Cette page n’a pas encore été corrigée


La grand’mère m’ayant adressé quelques nouvelles questions, tandis que j’étais occupé à lui répondre, sa fille s’entretint à demi-voix avec mon compagnon, mais de telle sorte que je pus en prendre occasion de demander de quoi il s’agissait. Mme Capitummino lui contait, me dit-il, que son frère lui devait encore quatorze onces d’or ; à son prompt départ de Palerme, elle avait retiré des effets engagés pour lui ; mais depuis lors elle n’avait eu de lui aucune nouvelle, n’en avait reçu ni argent ni aucun secours, quoiqu’il possédât, disait-on, de grandes richesses, et qu’il fit une dépense de prince. Ne voudrais-je point prendre sur moi, après mon retour, de lui rappeler doucement sa dette, et faire obtenir à la sœur quelque secours ; ne voudrais-je point me charger d’une lettre ou du moins la lui faire parvenir ? Elle me demanda où je logeais, où elle devcait m’envoyer la lettre.

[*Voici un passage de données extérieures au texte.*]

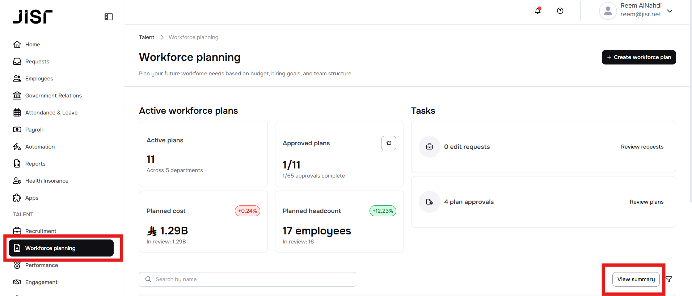Click the plan approvals document icon
Screen dimensions: 692x296
[x=430, y=202]
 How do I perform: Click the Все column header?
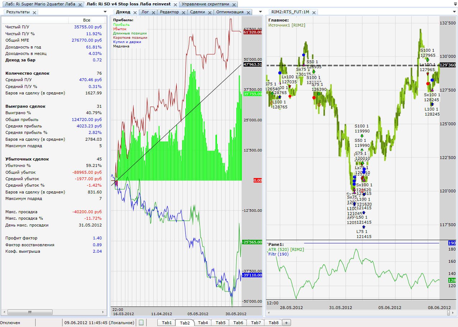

J’évitai de dire ma demeure, et j’offris de revenir chercher moi-même la lettre le lendemain vers le soir. Là-dessus, elle m’exposa sa position diflicile : elle était restée veuve, avec trois enfants ; de ses deux filles, l’une était élevée au couvent, l’autre vivait avec elle, ainsi que son fils, qui était dans ce moment à l’école. Outre ces trois enfants, elle avait auprès d’elle sa mère, à l’entretien de laquelle elle devait subvenir. De plus, elle avait retiré chez elle, par charité chrétienne, cette pauvre malade, qui augmentait encore ses charges. Toute son activité suffisait à peine à procurer à elle-même et aux siens les choses les plus nécessaires. Elle savait que Dieu ne laisse pas ces bonnes œuvres sans récompense, cependant elle soupirait sous le fardeau qu’elle portait depuis longtemps.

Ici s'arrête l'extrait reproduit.